Emile Durkheim 1858 – 1917
Emile Durkheim was a French sociologist and philosopher and one of the founders of the modern discipline of sociology. His Rules of Sociological Method established the autonomy of social facts as a domain of inquiry irreducible to individual psychology, while The Division of Labor in Society, Suicide, and The Elementary Forms of Religious Life developed wide-ranging analyses of solidarity, anomie, and the social origins of religion. He held the first chair of sociology in France, at the Sorbonne, and shaped a school of French social thought that included his nephew Marcel Mauss.
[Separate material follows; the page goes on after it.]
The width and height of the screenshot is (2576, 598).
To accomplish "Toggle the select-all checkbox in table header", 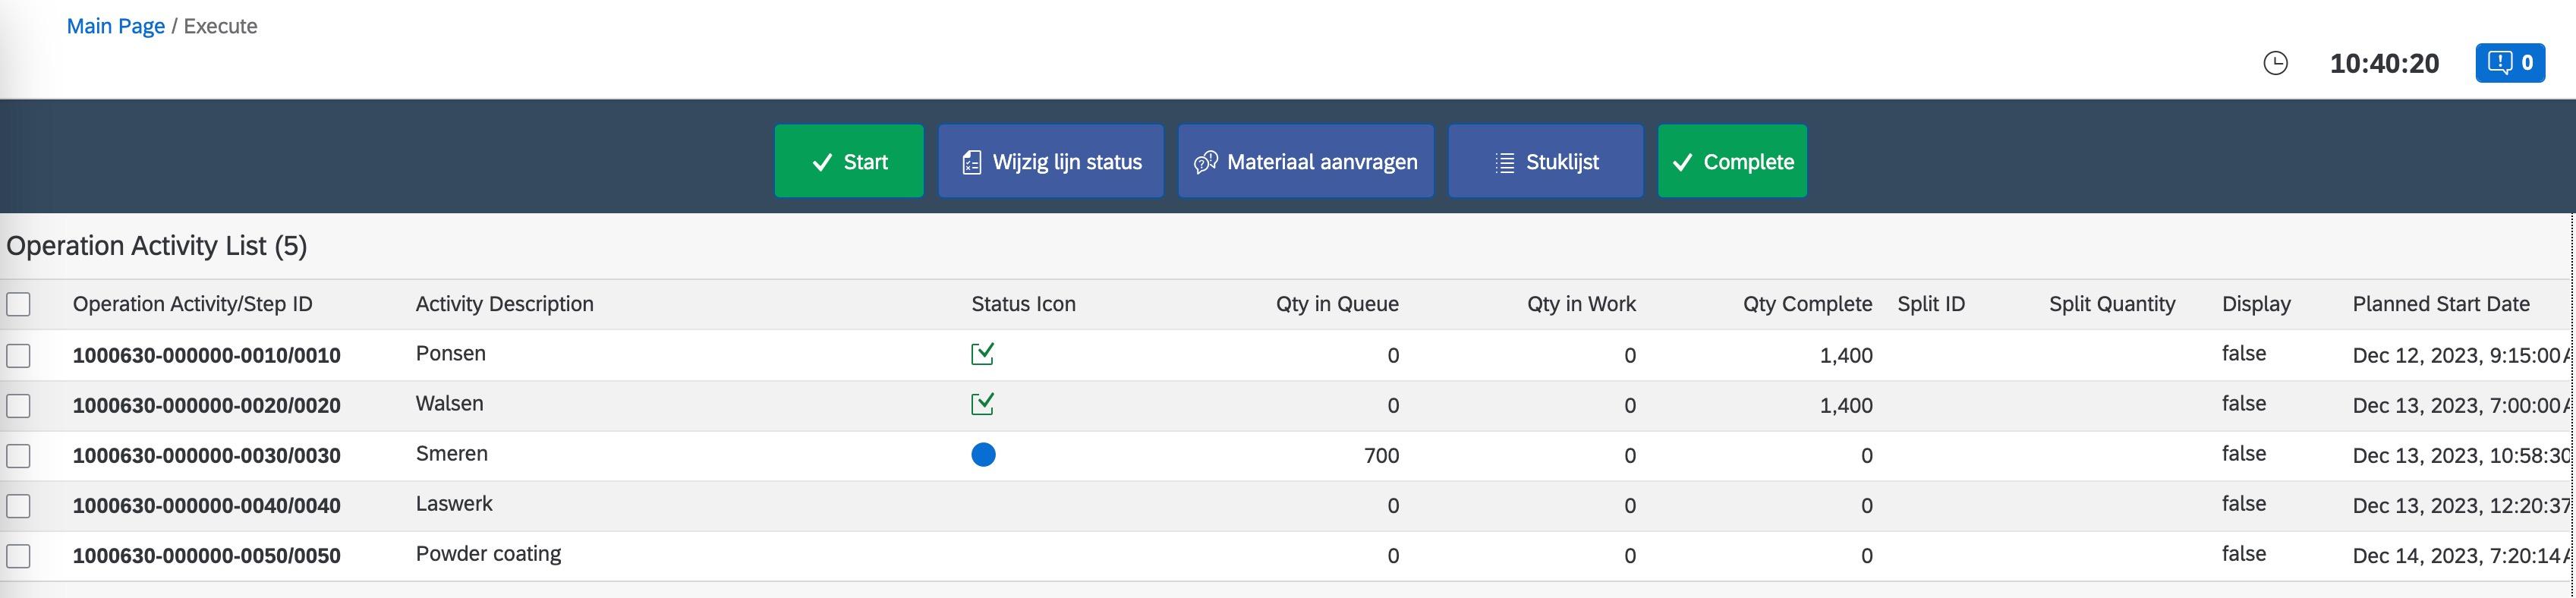I will (18, 304).
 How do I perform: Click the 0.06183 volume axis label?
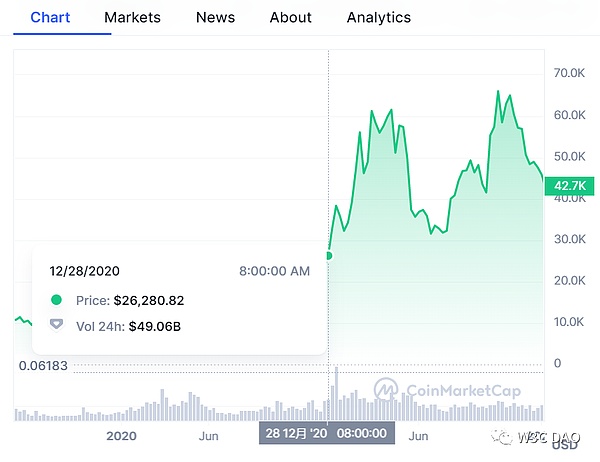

He died of grief and exhaustion during the First World War.
Key facts
- Nationality
- French
- Era
- Contemporary
- Movements
- Continental, Positivism
Selected quotes
-
Attributed to Emile Durkheim:
“Society is not a mere sum of individuals; rather, the system formed by their association represents a specific reality which has its own characteristics.”
-
Attributed to Emile Durkheim:
“When mores are sufficient, laws are unnecessary; when mores are insufficient, laws are unenforceable.”
-
Attributed to Emile Durkheim:
“Religion is the system of symbols by means of which society becomes conscious of itself.”
-
Attributed to Emile Durkheim:
“Anomie is a state of normlessness, in which the individual is left without a moral compass.”
-
Attributed to Emile Durkheim:
“Man cannot become attached to higher aims and submit to a rule if he sees nothing above him to which he belongs.”